Montevallo was on my list of potential Country Records of the Month for as long as I had the idea VMP should do a Country subscription,” he said. “It’s an instant classic that pushes the boundaries of the genre in interesting new ways. And pairing that record with Grievous Angel — in many ways, one of the first alt-country albums — and Carnegie Hall Concert — the first album that proved that country was a hit in more than just the South — makes some historical sense to me. Buck, Gram and Sam are on the same continuum, and these albums being together is what VMP Country is all about.”  

Alt-Country, and Country Alternatives Classics

The 11th and 12th Country Records of the Month were Iris DeMent’s Infamous Angel and Loretta Lynn’s Back to the Country, two records from two artists separated by 20 years, but both radical in their own ways. 

“Loretta Lynn’s Back to the Country is her most infamous LP, a record that has as its centerpiece her song about birth control, ‘The Pill,’” Winistorfer said. “I wanted to feature it in VMP Country because it was a radical — at the time — stand for Loretta to take. She was banned from Country radio for the album and the song, and it kind of kicked off a down period for her. But she stood her ground, and was proven right in the end. The record has been left out of recent reappraisals of her work, and I thought it deserved to be back in country fans’ hands. Iris DeMent, meanwhile, had her record on vinyl only once in the 30 years since it came out, and it was overdue to be made widely available. She was a shining light in ’90s alt-country for always being herself and taking a stand to talk about her community, in a path paved by Loretta.”  

What’s Next for VMP Country

As you know by now, the 13th Country Record of the Month is Lyle Lovett’s 1992 classic Joshua Judges RuthBut what’s next for VMP Country beyond that? 

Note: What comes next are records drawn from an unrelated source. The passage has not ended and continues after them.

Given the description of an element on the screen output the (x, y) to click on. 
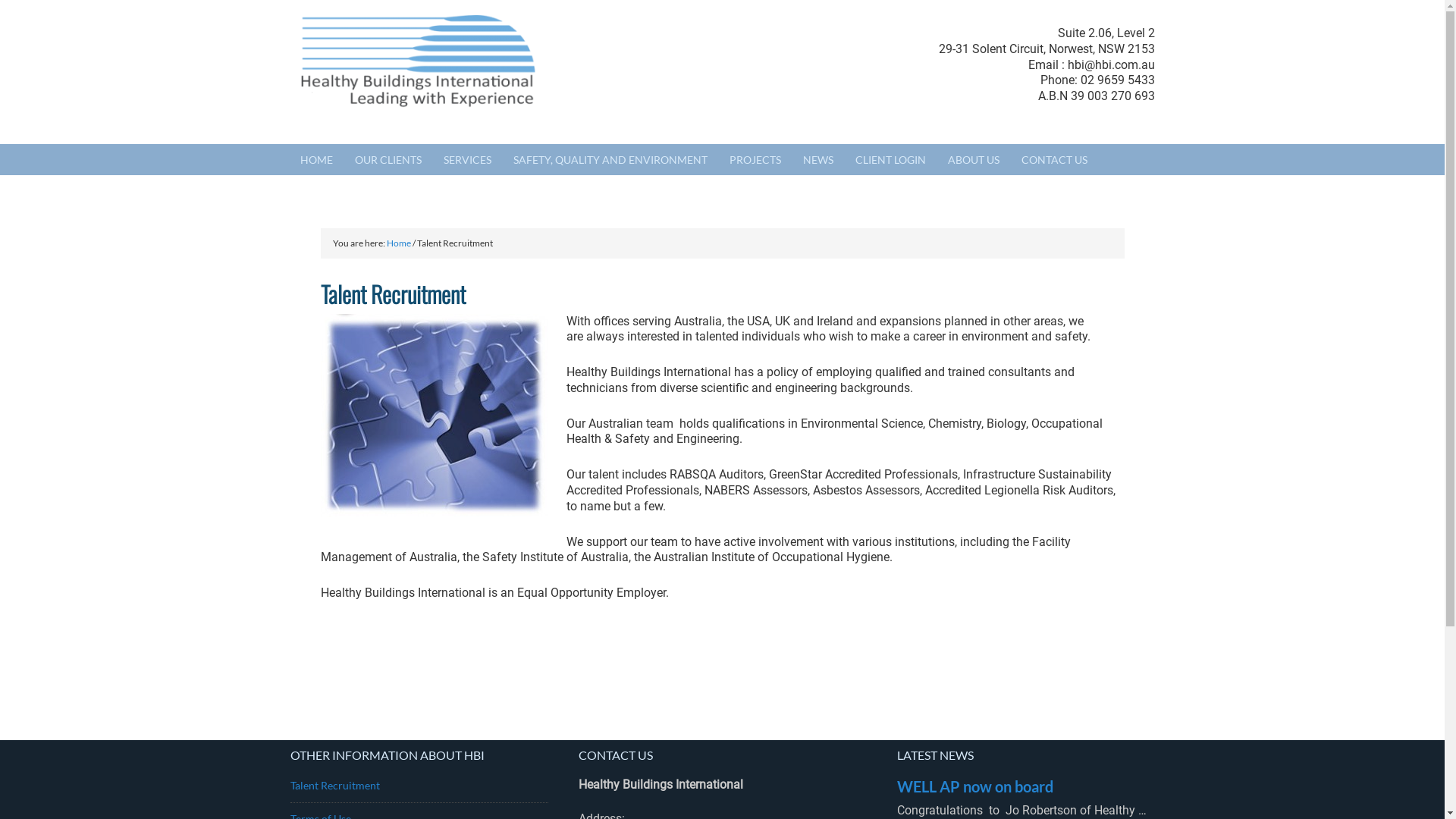
WELL AP now on board Element type: text (974, 786)
CLIENT LOGIN Element type: text (889, 159)
NEWS Element type: text (818, 159)
ABOUT US Element type: text (972, 159)
SERVICES Element type: text (467, 159)
SAFETY, QUALITY AND ENVIRONMENT Element type: text (610, 159)
HEALTHY BUILDINGS INTERNATIONAL Element type: text (478, 71)
PROJECTS Element type: text (754, 159)
Home Element type: text (398, 242)
Talent Recruitment Element type: text (334, 784)
HOME Element type: text (315, 159)
hbi@hbi.com.au Element type: text (1110, 64)
CONTACT US Element type: text (1054, 159)
OUR CLIENTS Element type: text (387, 159)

“The next year will bring a stone-cold classic from one of Country’s biggest outlaws, and at least four albums that have never been on vinyl, from the ’90s and ’00s,” Winistorfer said. “There will be more Texas songwriters, one of country’s biggest modern stars, an album from the coast and our first real toe-dip into bluegrass for the subscription. I also hope to eventually expand the definition of ‘country’ to include genres like ranchera, narcocorridos and African country music. I can’t wait to see where we take this in 2022, 2023 and beyond.”